Comme pour beaucoup de cultures de printemps cette année, les débuts ont été difficiles : froid et humidité ont pénalisé la vigueur de départ, ce qui a permis aux pigeons et corbeaux de se restaurer plus longtemps.

Le tournesol a été semé en bonnes conditions le 14 avril et a été désherbé à avec 1,65 L/ha de Racer et 1,65 L/ha de Novall. Devant les dégâts, la culture a été ressemée le 14 mai.

En date du 6 juin, on pouvait observer de fortes levées d’adventices mais seulement sur les bandes ayant été retravaillées avec les dents animées du semoir et aucune levée entre les rangs alors que le sol est resté nu.

Dans le rang central, la herse n’a pas touché le sol et il n’y a aucune levée.

Ces levées localisées à la zone travaillée sont liées à deux causes concomitantes :
- Le travail a détruit le film résiduaire laissé par la pulvérisation des herbicides et laisse donc " la porte ouverte " aux germinations ;
- Le travail a préparé un lit de semence et une minéralisation favorables aux adventices, levant ainsi leur dormance.

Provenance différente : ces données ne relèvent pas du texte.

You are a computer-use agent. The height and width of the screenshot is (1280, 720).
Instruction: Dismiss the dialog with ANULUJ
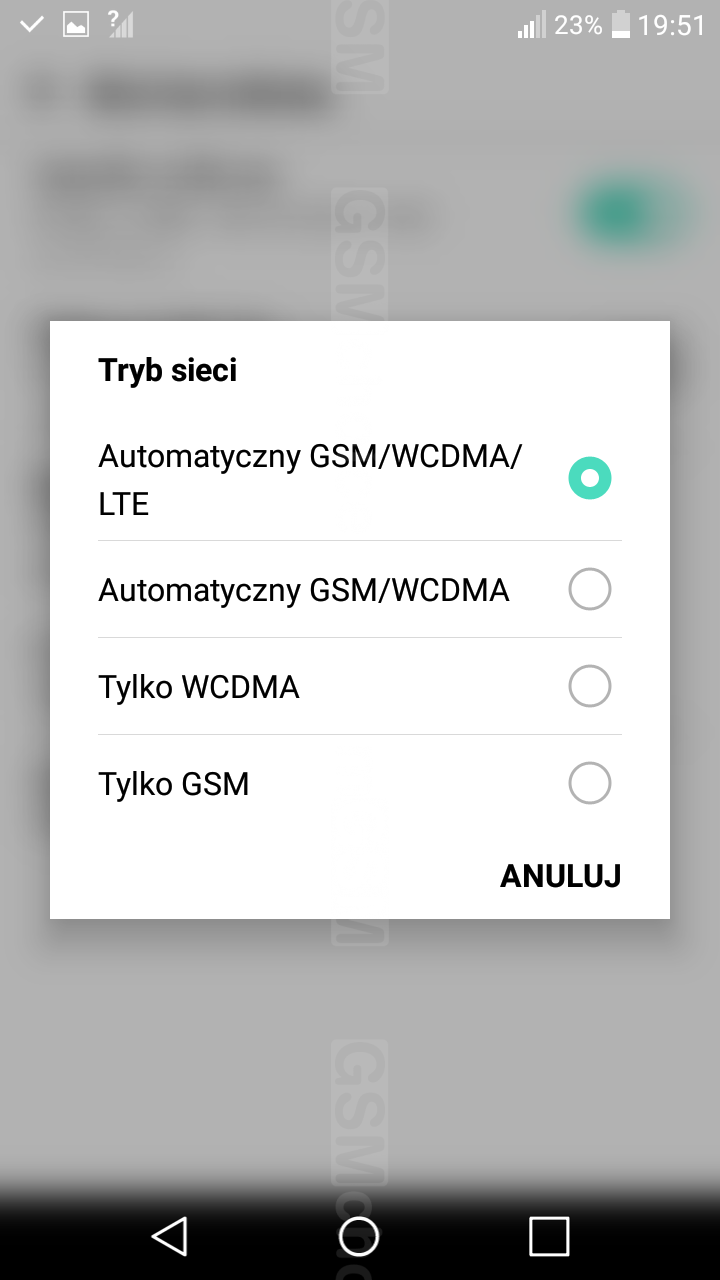point(560,876)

Cela confirme une fois de plus que plus on travaille, plus on minéralise et plus on salit. Il s’agit d’ailleurs là d’une malédiction agricole des plus répandue : si je travaille mon sol sur toute sa surface je devrais désherber toute la surface (chimiquement ou mécaniquement, ça marche aussi bien en conventionnel qu’en bio). Dans le même ordre d’idée : si je fertilise en plein, je devrais désherber en plein. Il est temps de passer à l’agriculture localisée.

La culture au 1er juillet sans rattrapage (photo : Philippe Lion).